To test the performance of Sente-Clus, we perform the following steps to test the resulting clusters against a desired groups of sentences, which is previously given by the user:
We obtain from input file the groups of sentences that are supposed to be in the same cluster.
For different distance percentage threshold and for all sentences in the file we perform the following:
Obtain the clusters.
Compare between resulting clusters and predefined groupping, for every pair of sentences:
If sentences are in same cluster and in same group, then a "+1" is added to this metric and the corresponding distance threshold.
If the sentences are in the same group, but they are not in the same cluster, or vice versa, then a "-1" is added to the metric.
Finally, if sentences are not in same group and not in cluster, a "+1" is added to the metric.
Normalize score in range (-1,1), dividing it by total number of pair of sentences.
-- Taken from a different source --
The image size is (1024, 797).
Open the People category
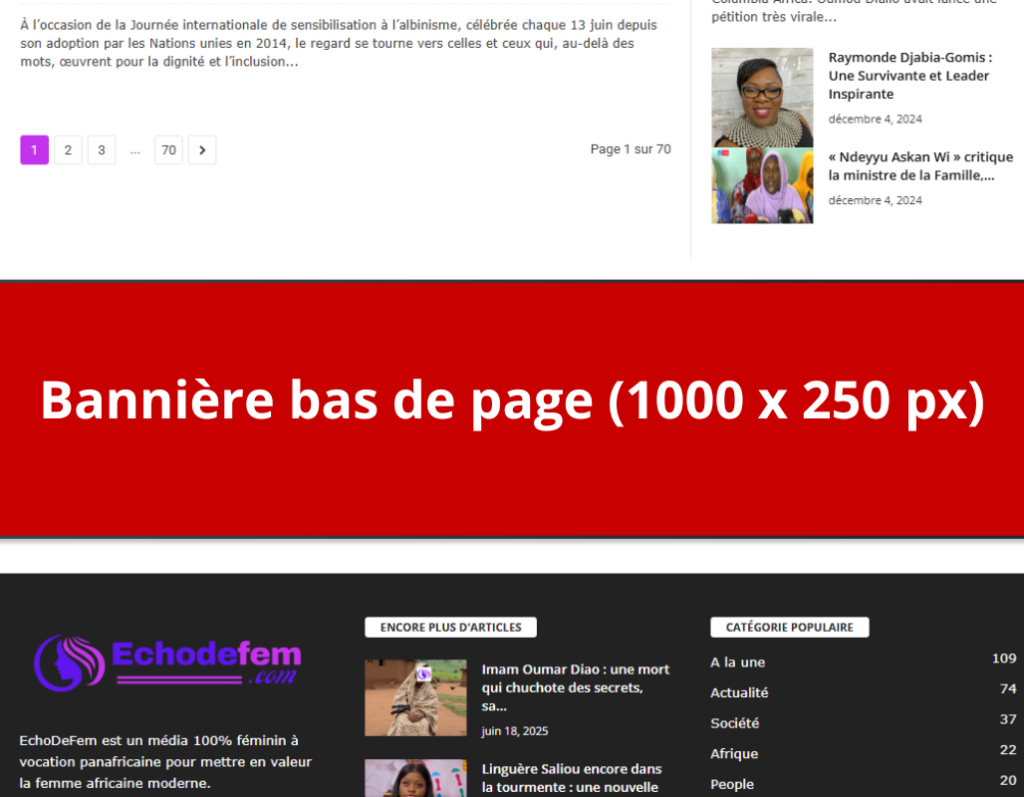coord(732,784)
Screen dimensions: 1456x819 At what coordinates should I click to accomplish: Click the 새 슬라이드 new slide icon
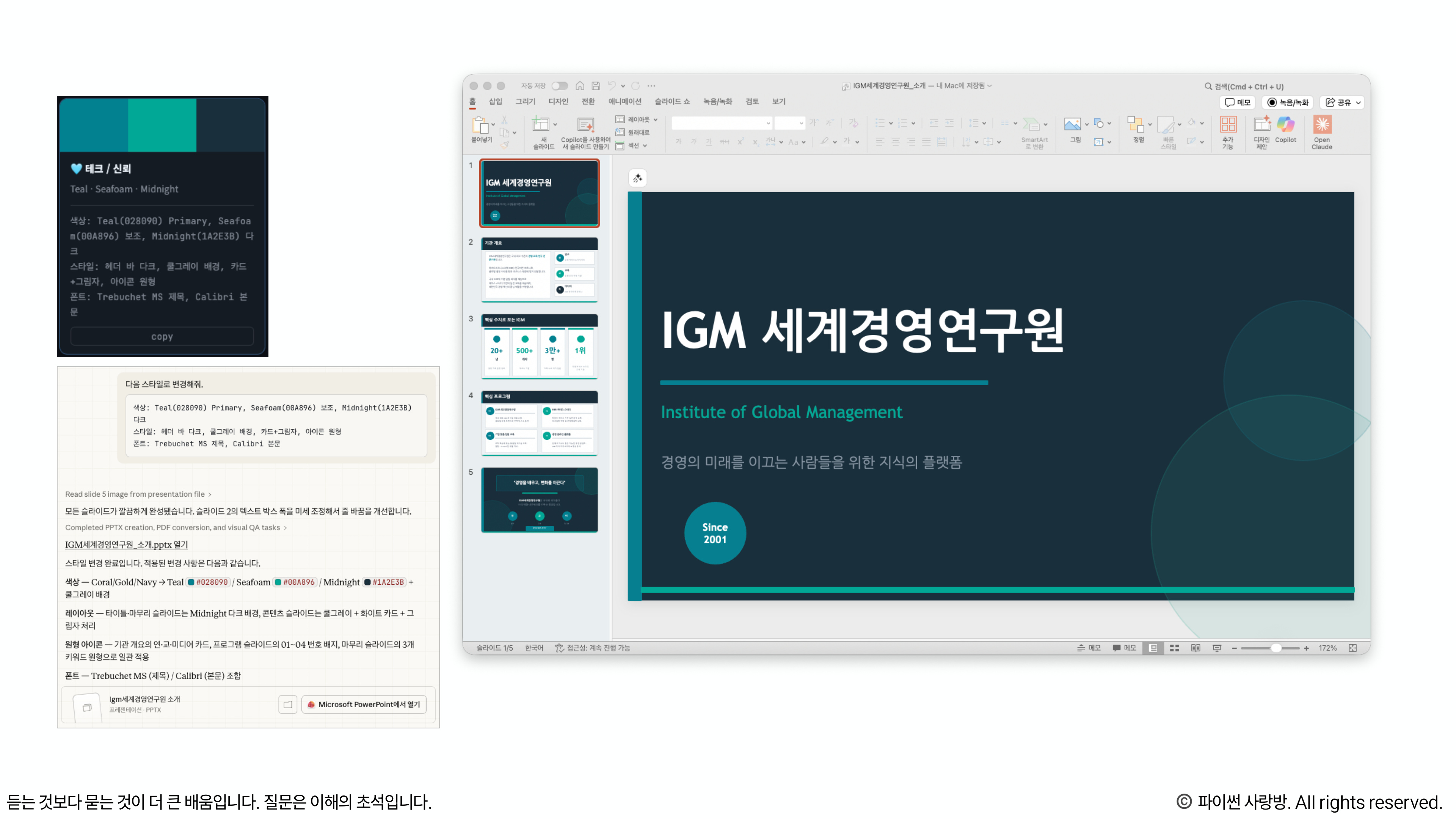click(540, 125)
The following table shows the score for Sente-Clus for different similarity metrics and different distance threshold values, the computer time that Sente-Clus needed to compute the clustering is also shown in the rows runtime (in ms):
From these results we can see that the similarity measure QGD reaches the highest score for distThres = 0.4, however takes much more computing time. On the other hand, both BLOD and LDN have high scores and low computer times for distThres = 0.4.